» **Data for review**:

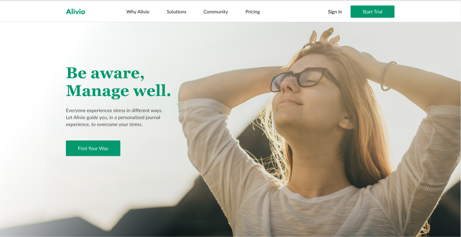Click the "to overcome your stress" text line
This screenshot has width=461, height=237.
[104, 125]
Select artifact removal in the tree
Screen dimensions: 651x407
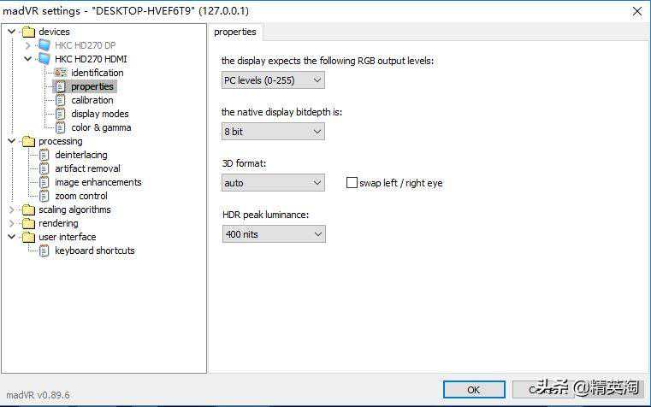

» **Activity**:
Copy verbatim the span that begins at the line containing "Select artifact removal in the tree" and ends at the last line of the material, inclusive of both; exclude pictures.

» **Output below**:
Select artifact removal in the tree
Screen dimensions: 651x407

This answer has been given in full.